A study involving nutrient balances and radioisotope labeling techniques was undertaken to study energy and protein metabolism, and glucose kinetics of female crossbred Etawah goats, using 12 weaned (BW $14.0{\pm}2.0kg$), 12 late pregnant (BW $27.8{\pm}1.8kg$) and 12 first lactation does (BW $25.0{\pm}5.0kg$). Each class of animal was randomly allotted into 3 dietary treatment groups R1, R2 and R3, that received 100%, 85%, and 70% of ad libitum feed. The rations offered were pellets containing 21.8% CP and 19.3 MJ GE/kg, except for the lactating does who received pellets (17.2% CP and 18.9 MJ GE/kg) and fresh Penisetum purpureum grass.
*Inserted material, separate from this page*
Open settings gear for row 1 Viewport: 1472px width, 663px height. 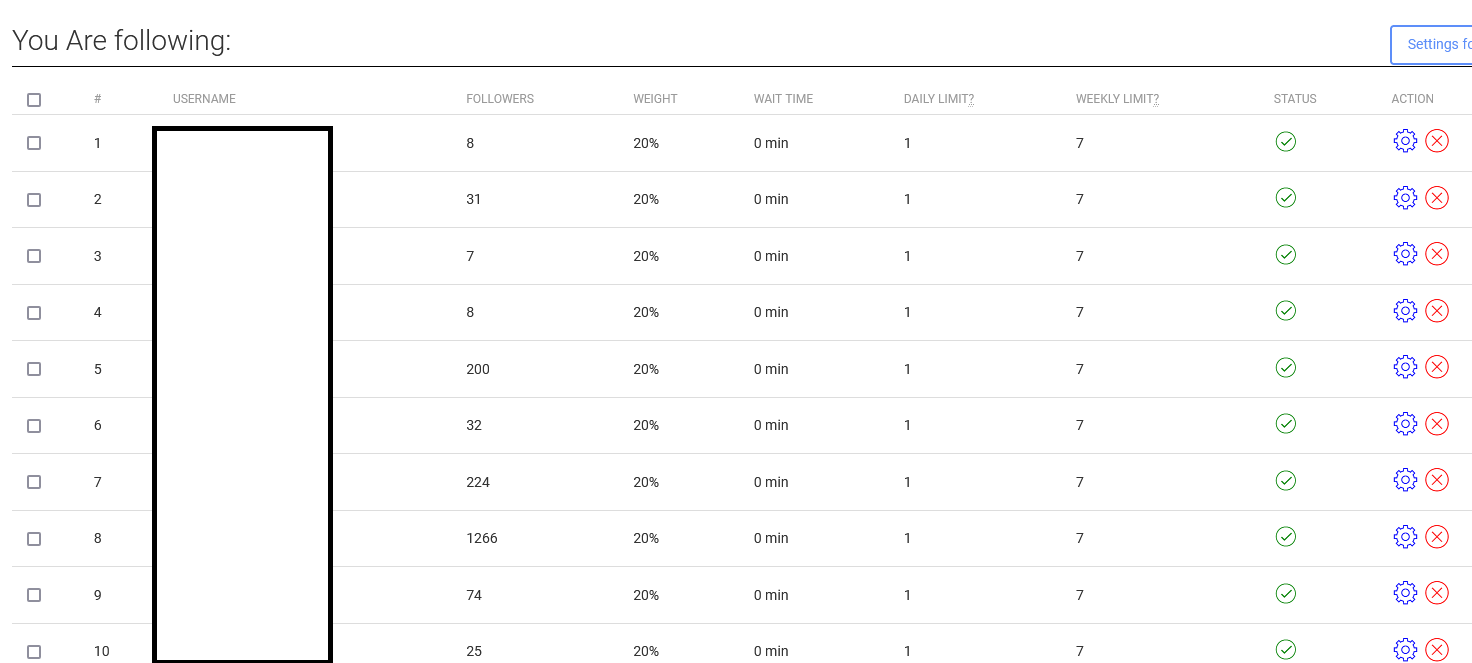[x=1405, y=141]
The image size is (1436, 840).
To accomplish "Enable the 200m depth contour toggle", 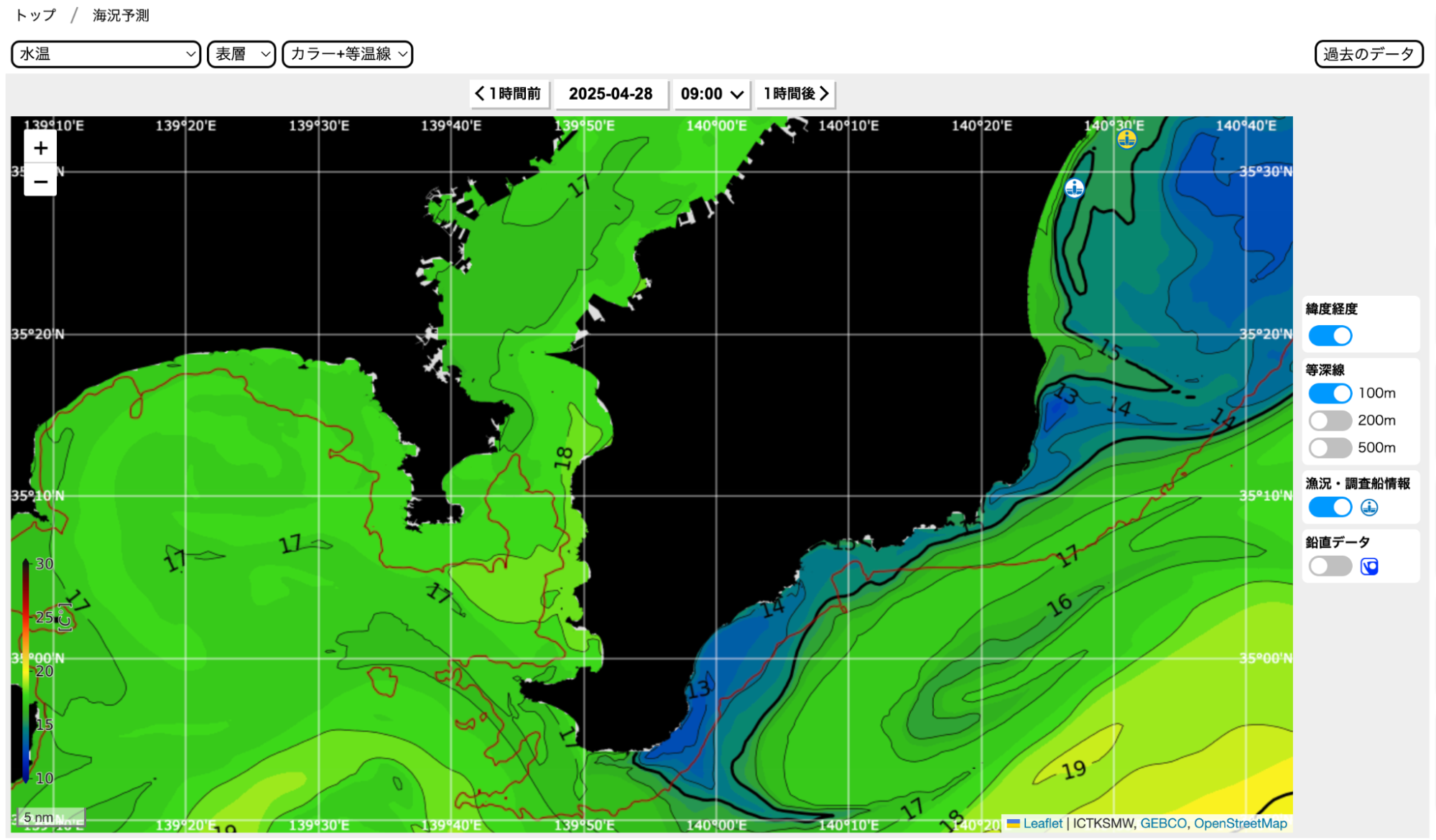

Energy and nitrogen balance studies were conducted during a two-week trial. Daily heat production (HP, estimated by the carbon dioxide entry rate technique), glucose pool and flux were measured. Equations were found for metabolizable energy (ME) and protein intake (IP) requirements for growing goats: ME (MJ/d)=1.87+0.55 RE-0.001 ADG+0.044 RP $(R^2=0.89)$ and IP (g/d)=48.47+2.99 RE+0.029 ADG+0.79 RP $(R^2=0.90)$; for pregnant does: ME (MJ/d)=5.92+0.96 RE-0.002 ADG+0.003 RP $(R^2=0.99)$ and IP (g/d)=58.34+5.41 RE+0.625 ADG-0.30 RP $(R^2=0.98)$; and for lactating does: ME (MJ/d)=4.23+0.713 RE+0.003 ADG+0.006 RP+0.002 MY $(R^2=0.86)$; IP (g/d)=84.05-5.36 RE+0.055 ADG-0.16 RP+0.068 MY $(R^2=0.45)$, where RE is retained energy (MJ/d), ADG is average daily gain in weight (g/d), RP is retained protein (g/d) and MY is milk yield (ml/d). ME and IP requirements for maintenance for growing goats were 0.46 MJ/d.kg $BW^{0.75}$ and 7.43 g/d.kg $BW^{0.75}$, respectively. Values for the pregnant and lactating does were in the same order, 0.55 MJ/d.kg $BW^{0.75}$ and 11.7 g/d.kg $BW^{0.75}$, and 0.50 MJ/d.kg $BW^{0.75}$ and 10.8 g/d.kg $BW^{0.75}$, respectively. Milk protein ranged from 3.06 to 3.5% and milk fat averaged 5.2%. Glucose metabolism in Etawah crossbred female goat is active, but glucose flux is low compared to temperate ruminant breeds which may implicate its role to support production.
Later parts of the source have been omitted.